How to make your site really deliver

Websites may be an order winner, but their success depends on systems being in place to process customer requests

Back-office systems are crucial to the success of trading via a website. An eye-catching website that pulls in lots of orders is not enough – the resources and systems must be in place to process those orders, manage the accounts, deliver the goods or services and ideally, follow up from time to time with news or advice that encourages customers to remain loyal.

An online catalogue forms a large part of a selling campaign, just as it would in the off-line world. It should include all the information about products or services that a customer will need to make a decision.

Drawings or photographs are essential in most cases. The opportunity to ask questions or obtain additional information, via a simple click to e-mail button, should also be included.
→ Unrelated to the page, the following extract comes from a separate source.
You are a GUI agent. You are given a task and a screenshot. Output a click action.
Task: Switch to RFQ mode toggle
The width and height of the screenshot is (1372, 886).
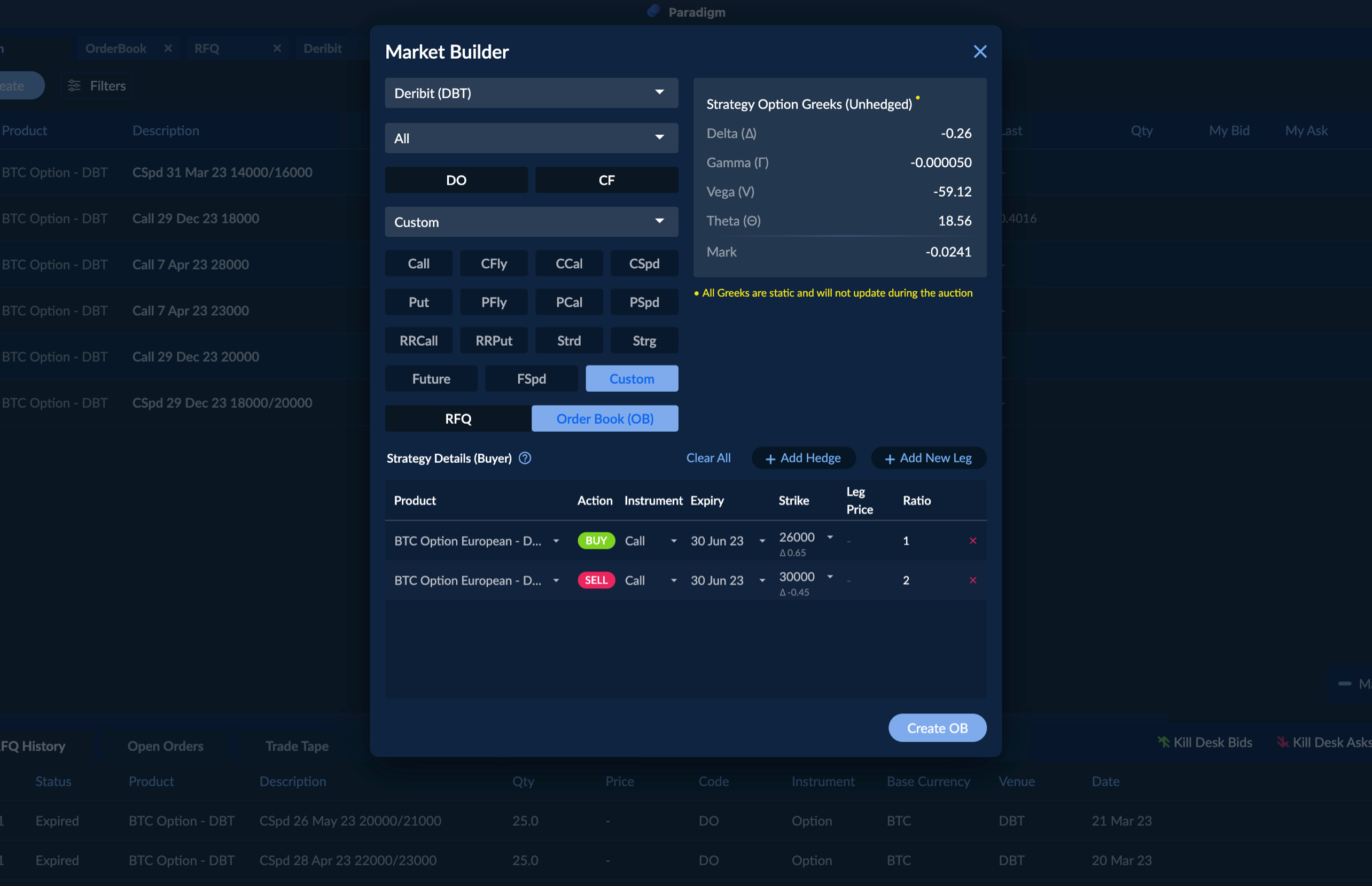tap(458, 419)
Shopping cart software is a common feature of e-commerce sites. This allows customers to select items, keep a running total of the cost, calculate delivery charges and any taxes, and amend their order as they move through the site. Its less obvious, though equally important, purpose is to make buying as quick and simple as possible.

Companies trading over the internet will need to enter into a merchant agreement with a bank or credit card company to be able to accept payment via a credit card. The authorisation process protects the credit card holder and credit card company but it does not guarantee payment for the merchant.

Should an application for merchant status be refused by a bank (as sometimes happens when a business does not have a proved financial track record), larger ISPs may be able to do this on a company’s behalf.

Mechanisms should also be in place for the delivery of products or services to the buyer. Most customers will want to know how and when to expect delivery and it is important for the integrity of the company that this is honoured.

The softer side of a business, such as customer care principles, should also be emphasised. Building in a mechanism for feedback, or for queries, can go some way to building customer loyalty.

For further information, contact the ISI Infoline on: 0845 715 200, or visit the ISI website at: www.isi.gov.uk

Legal briefs

* The government is preparing e-commerce legislation to build trust in confidentiality and security of online transactions

* European Union member states are implementing a directive which ensures the validity of electronic signatures.

* The EU e-commerce directive should be implemented by the end of 2001, clarifying advertising rules and liability of intermediary service providers.